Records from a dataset
^^^^^^^^^^^^^^^^

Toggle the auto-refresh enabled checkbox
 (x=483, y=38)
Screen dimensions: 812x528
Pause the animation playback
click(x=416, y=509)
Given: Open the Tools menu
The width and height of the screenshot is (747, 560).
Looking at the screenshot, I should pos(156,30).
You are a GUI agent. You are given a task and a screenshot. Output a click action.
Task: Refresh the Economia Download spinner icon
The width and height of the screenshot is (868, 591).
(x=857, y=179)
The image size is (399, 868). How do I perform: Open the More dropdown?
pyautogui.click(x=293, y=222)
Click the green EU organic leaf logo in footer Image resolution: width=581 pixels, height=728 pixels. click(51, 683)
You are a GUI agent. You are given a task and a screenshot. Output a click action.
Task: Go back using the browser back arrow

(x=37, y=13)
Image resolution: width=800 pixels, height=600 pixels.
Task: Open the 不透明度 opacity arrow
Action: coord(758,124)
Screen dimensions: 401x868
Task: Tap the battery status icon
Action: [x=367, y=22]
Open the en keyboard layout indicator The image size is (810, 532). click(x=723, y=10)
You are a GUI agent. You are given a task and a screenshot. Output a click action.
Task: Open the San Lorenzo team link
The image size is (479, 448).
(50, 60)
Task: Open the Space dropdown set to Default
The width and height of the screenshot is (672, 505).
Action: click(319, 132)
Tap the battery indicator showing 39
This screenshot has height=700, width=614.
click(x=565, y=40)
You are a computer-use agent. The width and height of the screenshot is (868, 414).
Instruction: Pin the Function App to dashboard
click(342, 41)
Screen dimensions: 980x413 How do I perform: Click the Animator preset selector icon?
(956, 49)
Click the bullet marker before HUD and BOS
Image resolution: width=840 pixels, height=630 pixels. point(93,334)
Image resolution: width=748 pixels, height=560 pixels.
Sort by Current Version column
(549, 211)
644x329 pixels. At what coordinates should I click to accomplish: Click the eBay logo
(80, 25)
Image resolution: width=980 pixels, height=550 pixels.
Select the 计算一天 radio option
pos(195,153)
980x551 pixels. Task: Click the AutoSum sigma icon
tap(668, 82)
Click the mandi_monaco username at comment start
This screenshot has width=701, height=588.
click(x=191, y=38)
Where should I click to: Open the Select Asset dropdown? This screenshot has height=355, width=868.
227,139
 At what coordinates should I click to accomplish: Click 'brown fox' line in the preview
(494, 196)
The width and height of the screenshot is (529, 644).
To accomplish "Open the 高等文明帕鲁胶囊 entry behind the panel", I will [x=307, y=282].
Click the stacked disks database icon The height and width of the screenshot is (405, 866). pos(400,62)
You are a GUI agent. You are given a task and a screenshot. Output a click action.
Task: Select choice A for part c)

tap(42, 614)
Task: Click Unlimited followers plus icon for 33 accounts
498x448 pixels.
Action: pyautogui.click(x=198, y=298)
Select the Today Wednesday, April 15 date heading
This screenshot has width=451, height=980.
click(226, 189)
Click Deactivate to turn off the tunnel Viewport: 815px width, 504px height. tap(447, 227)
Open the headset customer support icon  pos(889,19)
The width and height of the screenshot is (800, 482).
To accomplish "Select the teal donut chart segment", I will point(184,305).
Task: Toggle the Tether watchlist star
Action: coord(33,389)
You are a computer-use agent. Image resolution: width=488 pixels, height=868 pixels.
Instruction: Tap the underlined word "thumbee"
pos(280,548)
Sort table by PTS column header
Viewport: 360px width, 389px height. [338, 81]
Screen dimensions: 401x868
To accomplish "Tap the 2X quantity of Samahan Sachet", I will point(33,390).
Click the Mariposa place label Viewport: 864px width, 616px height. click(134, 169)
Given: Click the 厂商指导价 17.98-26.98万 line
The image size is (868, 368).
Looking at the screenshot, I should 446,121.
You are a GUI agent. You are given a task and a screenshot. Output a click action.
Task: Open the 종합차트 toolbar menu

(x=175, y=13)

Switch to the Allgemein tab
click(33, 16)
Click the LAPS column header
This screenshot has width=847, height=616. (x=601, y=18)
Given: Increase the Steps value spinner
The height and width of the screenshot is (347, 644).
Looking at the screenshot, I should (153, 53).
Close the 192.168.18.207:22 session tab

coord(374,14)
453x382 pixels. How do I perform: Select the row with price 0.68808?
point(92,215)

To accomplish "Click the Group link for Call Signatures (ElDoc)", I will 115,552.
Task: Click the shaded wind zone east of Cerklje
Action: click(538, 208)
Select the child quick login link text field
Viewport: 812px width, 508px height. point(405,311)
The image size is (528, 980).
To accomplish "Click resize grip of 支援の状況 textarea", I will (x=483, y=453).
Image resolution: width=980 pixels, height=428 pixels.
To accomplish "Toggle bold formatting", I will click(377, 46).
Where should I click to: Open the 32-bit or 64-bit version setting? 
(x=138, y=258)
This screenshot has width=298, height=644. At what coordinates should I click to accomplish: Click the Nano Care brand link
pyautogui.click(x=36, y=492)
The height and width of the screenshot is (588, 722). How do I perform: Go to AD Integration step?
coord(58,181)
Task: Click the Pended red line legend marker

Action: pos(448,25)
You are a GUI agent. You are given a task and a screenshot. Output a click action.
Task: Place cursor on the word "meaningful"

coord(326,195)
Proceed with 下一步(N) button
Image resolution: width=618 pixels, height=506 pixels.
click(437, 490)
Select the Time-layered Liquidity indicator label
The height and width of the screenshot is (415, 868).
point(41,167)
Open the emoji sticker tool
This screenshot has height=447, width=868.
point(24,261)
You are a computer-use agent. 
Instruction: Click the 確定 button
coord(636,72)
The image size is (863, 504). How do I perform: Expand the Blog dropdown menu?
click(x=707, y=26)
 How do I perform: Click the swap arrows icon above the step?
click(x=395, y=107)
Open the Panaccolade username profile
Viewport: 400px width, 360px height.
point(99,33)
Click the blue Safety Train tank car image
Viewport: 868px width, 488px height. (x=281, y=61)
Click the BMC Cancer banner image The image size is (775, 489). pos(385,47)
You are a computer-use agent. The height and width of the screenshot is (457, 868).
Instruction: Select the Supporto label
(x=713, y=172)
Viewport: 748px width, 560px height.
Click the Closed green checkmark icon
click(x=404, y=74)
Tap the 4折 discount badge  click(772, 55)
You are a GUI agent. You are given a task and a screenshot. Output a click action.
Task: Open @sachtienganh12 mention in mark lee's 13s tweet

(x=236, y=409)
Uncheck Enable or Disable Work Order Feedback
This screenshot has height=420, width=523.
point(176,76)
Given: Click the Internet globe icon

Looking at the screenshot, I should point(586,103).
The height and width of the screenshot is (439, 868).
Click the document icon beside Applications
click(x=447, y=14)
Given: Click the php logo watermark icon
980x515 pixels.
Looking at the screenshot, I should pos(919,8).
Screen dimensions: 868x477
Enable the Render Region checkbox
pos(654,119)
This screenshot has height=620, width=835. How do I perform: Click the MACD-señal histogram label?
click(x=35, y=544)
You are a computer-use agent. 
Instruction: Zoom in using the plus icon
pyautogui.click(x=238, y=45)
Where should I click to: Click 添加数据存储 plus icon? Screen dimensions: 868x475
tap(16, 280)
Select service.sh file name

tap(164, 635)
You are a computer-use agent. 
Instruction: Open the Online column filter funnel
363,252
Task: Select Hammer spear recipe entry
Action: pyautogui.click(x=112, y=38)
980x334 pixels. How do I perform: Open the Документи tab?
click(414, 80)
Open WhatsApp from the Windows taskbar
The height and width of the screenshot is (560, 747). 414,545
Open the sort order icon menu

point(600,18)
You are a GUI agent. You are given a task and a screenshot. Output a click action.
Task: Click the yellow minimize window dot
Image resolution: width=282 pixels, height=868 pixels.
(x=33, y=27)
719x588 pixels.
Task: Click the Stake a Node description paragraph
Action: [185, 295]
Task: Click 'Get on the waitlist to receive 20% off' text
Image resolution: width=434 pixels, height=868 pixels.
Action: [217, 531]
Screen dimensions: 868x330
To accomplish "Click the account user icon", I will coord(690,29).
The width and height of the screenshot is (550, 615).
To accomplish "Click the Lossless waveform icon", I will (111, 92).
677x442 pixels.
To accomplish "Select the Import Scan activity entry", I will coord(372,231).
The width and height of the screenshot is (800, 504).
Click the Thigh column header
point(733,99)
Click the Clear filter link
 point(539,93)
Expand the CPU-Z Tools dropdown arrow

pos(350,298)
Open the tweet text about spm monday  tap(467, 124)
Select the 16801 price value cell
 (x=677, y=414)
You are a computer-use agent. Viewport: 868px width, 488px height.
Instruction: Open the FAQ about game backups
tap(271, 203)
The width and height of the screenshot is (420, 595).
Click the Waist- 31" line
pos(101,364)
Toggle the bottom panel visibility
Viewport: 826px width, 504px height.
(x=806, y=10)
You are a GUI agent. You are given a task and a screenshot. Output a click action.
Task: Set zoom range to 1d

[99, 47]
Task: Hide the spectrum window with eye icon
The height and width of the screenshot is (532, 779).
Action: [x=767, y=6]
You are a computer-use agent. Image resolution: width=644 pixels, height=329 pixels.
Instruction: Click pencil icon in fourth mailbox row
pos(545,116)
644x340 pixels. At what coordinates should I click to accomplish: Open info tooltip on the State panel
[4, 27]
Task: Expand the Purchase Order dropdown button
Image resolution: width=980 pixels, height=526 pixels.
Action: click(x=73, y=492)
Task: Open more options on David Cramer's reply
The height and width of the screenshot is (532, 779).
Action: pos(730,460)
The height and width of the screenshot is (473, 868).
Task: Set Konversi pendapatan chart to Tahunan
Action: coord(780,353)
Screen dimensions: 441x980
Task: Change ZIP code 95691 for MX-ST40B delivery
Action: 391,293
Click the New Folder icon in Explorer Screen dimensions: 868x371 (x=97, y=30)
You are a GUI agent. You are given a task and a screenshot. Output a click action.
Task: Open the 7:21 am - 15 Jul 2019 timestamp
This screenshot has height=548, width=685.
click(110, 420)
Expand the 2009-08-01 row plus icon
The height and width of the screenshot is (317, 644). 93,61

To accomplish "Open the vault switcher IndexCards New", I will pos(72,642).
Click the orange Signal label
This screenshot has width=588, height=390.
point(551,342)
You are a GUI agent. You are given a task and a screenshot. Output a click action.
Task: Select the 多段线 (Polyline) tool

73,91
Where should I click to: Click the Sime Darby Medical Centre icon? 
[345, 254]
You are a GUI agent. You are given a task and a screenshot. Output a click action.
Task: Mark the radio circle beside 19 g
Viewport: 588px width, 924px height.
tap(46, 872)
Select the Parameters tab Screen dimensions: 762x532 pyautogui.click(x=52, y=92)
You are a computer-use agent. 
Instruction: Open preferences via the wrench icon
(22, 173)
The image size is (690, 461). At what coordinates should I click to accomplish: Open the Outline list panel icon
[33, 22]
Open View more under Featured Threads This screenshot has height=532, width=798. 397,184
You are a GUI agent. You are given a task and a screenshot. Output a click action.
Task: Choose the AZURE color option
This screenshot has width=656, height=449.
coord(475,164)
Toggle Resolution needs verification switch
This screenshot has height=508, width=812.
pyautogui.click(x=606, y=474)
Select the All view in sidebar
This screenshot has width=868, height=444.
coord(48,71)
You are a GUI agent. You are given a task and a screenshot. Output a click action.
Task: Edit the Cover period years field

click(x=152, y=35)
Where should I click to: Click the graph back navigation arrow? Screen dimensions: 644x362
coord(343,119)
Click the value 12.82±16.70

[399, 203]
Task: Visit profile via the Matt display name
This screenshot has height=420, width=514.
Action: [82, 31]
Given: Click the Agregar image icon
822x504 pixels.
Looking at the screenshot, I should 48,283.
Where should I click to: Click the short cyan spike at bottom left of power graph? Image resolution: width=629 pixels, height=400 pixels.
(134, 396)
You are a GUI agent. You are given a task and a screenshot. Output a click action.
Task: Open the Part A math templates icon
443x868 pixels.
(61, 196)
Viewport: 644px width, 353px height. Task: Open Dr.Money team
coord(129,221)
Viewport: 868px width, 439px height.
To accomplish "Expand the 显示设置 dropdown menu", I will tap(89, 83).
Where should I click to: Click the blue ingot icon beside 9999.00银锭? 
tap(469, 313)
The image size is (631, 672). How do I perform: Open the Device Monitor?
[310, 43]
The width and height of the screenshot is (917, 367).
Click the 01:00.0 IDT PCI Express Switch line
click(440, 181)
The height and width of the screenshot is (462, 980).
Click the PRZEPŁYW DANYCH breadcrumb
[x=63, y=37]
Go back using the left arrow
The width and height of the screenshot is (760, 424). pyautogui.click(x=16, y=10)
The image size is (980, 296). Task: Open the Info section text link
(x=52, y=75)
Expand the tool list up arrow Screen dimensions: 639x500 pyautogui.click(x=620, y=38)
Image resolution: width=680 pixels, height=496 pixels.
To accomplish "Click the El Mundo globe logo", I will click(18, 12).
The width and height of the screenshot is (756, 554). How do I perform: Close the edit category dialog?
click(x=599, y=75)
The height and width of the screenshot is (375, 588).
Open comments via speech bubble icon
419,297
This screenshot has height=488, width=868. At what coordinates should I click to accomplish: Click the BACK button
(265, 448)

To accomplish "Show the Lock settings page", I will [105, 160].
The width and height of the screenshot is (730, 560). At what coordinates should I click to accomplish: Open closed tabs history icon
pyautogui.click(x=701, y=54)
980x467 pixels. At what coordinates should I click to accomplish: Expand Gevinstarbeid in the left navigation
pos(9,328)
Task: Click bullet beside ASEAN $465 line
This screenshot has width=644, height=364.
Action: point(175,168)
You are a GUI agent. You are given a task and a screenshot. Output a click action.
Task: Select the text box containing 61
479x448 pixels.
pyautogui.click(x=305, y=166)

^^^^^^^^^^^^^^^^

_PROBLEM DETAILS_
Among the entries, find each line that includes the string "profile" and copy it.

_COMPLETED TASK_
Open the Panaccolade username profile
Task: Visit profile via the Matt display name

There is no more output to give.